***** Data

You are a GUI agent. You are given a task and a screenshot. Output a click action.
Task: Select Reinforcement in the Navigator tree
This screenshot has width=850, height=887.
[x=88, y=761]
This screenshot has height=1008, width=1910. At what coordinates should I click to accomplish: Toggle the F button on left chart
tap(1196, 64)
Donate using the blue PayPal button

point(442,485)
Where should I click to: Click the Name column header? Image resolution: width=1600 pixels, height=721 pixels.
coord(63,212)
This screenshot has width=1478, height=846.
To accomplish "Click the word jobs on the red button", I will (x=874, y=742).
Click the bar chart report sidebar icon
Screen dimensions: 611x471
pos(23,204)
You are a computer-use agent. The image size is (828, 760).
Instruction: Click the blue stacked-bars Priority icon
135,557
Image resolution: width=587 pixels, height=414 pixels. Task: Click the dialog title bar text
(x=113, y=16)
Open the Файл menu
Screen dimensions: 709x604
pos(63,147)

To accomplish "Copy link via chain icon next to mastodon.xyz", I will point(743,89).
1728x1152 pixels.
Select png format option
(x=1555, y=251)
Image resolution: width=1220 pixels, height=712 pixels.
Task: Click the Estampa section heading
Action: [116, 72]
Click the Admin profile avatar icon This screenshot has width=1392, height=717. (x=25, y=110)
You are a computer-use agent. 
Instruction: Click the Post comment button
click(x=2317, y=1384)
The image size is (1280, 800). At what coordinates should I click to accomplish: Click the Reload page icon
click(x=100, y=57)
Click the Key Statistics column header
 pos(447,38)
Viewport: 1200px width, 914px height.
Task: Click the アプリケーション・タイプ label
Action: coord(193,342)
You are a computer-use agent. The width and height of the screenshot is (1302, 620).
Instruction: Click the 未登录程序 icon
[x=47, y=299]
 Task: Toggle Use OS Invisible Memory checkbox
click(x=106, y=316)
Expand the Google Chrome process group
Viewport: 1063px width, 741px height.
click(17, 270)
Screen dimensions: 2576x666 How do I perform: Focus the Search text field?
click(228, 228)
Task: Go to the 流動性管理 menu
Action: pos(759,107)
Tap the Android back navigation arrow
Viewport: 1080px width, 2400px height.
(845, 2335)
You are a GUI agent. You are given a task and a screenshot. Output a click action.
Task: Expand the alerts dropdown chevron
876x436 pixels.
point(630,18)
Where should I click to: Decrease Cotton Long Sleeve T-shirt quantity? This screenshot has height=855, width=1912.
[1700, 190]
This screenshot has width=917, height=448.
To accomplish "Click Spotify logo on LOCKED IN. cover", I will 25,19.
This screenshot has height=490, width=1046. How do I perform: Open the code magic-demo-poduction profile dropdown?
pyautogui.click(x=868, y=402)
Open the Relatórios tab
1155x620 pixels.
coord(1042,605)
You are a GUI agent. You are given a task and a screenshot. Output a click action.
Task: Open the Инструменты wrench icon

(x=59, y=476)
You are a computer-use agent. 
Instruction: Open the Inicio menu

**********

Beginning at the top of the records above, transcribe each line exactly up to and including the line that holds "Expand the Google Chrome process group".

> **Solution to this exercise**:
You are a GUI agent. You are given a task and a screenshot. Output a click action.
Task: Select Reinforcement in the Navigator tree
This screenshot has width=850, height=887.
[x=88, y=761]
This screenshot has height=1008, width=1910. At what coordinates should I click to accomplish: Toggle the F button on left chart
tap(1196, 64)
Donate using the blue PayPal button

point(442,485)
Where should I click to: Click the Name column header? Image resolution: width=1600 pixels, height=721 pixels.
coord(63,212)
This screenshot has width=1478, height=846.
To accomplish "Click the word jobs on the red button", I will (x=874, y=742).
Click the bar chart report sidebar icon
Screen dimensions: 611x471
pos(23,204)
You are a computer-use agent. The image size is (828, 760).
Instruction: Click the blue stacked-bars Priority icon
135,557
Image resolution: width=587 pixels, height=414 pixels. Task: Click the dialog title bar text
(x=113, y=16)
Open the Файл menu
Screen dimensions: 709x604
pos(63,147)

To accomplish "Copy link via chain icon next to mastodon.xyz", I will point(743,89).
1728x1152 pixels.
Select png format option
(x=1555, y=251)
Image resolution: width=1220 pixels, height=712 pixels.
Task: Click the Estampa section heading
Action: [116, 72]
Click the Admin profile avatar icon This screenshot has width=1392, height=717. (x=25, y=110)
You are a computer-use agent. 
Instruction: Click the Post comment button
click(x=2317, y=1384)
The image size is (1280, 800). At what coordinates should I click to accomplish: Click the Reload page icon
click(x=100, y=57)
Click the Key Statistics column header
 pos(447,38)
Viewport: 1200px width, 914px height.
Task: Click the アプリケーション・タイプ label
Action: coord(193,342)
You are a computer-use agent. The width and height of the screenshot is (1302, 620).
Instruction: Click the 未登录程序 icon
[x=47, y=299]
 Task: Toggle Use OS Invisible Memory checkbox
click(x=106, y=316)
Expand the Google Chrome process group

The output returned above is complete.